**Task directions**
Find each line of the data that contains the string "completed", and copy those lines.
* * *
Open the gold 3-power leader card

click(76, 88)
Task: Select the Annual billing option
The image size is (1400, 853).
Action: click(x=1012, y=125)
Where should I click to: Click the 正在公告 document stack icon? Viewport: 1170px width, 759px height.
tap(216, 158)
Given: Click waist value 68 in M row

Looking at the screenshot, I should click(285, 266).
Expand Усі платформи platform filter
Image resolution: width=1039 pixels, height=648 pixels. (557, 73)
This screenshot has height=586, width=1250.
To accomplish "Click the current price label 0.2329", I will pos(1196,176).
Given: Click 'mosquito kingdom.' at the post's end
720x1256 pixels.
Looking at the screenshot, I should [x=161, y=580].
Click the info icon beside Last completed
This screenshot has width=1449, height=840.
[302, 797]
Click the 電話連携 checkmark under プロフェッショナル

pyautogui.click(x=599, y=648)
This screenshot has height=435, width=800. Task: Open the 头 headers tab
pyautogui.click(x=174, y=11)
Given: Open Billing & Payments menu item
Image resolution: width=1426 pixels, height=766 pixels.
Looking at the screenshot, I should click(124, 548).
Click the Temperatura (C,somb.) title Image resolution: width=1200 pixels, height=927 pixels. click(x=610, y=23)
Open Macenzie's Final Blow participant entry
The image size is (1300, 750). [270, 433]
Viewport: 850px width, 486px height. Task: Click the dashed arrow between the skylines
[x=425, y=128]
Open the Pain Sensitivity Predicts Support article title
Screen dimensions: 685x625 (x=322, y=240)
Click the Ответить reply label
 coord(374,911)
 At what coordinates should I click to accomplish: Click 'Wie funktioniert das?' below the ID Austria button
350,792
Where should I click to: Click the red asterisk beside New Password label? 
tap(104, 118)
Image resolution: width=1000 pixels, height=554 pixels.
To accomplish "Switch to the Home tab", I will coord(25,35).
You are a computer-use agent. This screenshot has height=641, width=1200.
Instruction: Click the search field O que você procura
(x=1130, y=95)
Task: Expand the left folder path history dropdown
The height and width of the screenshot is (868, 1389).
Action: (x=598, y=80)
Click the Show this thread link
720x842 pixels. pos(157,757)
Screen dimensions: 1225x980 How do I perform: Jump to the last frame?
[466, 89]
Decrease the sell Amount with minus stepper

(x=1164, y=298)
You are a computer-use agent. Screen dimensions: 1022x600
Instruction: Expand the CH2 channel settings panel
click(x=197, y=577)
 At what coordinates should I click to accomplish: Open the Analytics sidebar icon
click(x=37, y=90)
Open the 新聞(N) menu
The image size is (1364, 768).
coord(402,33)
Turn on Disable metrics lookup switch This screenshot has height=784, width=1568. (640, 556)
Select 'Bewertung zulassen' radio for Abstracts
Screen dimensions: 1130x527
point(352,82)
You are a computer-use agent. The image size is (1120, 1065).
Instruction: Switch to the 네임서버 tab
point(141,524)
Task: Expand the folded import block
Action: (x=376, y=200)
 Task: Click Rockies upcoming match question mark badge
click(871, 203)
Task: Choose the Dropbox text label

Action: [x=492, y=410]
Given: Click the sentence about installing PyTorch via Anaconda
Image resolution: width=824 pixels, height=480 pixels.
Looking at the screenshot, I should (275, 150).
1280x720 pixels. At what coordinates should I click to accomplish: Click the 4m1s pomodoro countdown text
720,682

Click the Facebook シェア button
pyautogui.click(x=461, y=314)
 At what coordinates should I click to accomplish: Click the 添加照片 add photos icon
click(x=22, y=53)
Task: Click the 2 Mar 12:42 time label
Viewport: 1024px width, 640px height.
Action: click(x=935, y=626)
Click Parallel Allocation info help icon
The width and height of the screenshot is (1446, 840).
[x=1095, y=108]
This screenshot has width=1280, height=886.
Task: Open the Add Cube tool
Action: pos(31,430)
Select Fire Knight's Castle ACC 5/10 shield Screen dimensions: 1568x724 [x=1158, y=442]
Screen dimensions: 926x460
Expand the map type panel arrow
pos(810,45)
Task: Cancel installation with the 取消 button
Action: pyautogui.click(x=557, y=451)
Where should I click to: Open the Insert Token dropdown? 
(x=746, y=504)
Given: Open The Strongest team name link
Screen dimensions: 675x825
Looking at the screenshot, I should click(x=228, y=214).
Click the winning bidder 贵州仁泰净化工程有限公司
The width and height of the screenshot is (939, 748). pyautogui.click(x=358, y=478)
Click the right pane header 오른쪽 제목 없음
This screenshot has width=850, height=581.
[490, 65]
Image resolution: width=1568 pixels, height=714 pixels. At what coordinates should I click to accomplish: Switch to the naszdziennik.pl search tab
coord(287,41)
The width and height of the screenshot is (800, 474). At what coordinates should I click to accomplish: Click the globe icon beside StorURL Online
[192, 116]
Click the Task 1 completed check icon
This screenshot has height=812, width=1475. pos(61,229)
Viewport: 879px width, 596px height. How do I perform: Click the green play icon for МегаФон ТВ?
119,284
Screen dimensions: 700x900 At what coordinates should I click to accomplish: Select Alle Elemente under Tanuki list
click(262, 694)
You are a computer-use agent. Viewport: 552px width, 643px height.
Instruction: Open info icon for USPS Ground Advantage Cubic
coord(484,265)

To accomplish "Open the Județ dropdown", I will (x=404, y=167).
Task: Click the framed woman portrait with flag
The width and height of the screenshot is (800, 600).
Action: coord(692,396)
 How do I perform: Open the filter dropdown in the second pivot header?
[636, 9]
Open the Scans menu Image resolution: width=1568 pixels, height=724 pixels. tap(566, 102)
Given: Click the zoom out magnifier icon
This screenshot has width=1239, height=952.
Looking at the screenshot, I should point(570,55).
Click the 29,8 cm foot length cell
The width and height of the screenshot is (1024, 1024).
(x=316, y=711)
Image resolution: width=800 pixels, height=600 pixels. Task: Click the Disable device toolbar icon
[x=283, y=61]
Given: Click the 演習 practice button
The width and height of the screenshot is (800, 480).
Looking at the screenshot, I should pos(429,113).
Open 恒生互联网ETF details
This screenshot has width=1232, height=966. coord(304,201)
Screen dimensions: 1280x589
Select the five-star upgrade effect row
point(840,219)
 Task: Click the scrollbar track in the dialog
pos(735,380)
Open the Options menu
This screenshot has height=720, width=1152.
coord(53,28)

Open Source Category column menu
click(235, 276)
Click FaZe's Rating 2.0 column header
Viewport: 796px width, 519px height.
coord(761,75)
* * *
**Correct output**
Click the info icon beside Last completed
Click the Task 1 completed check icon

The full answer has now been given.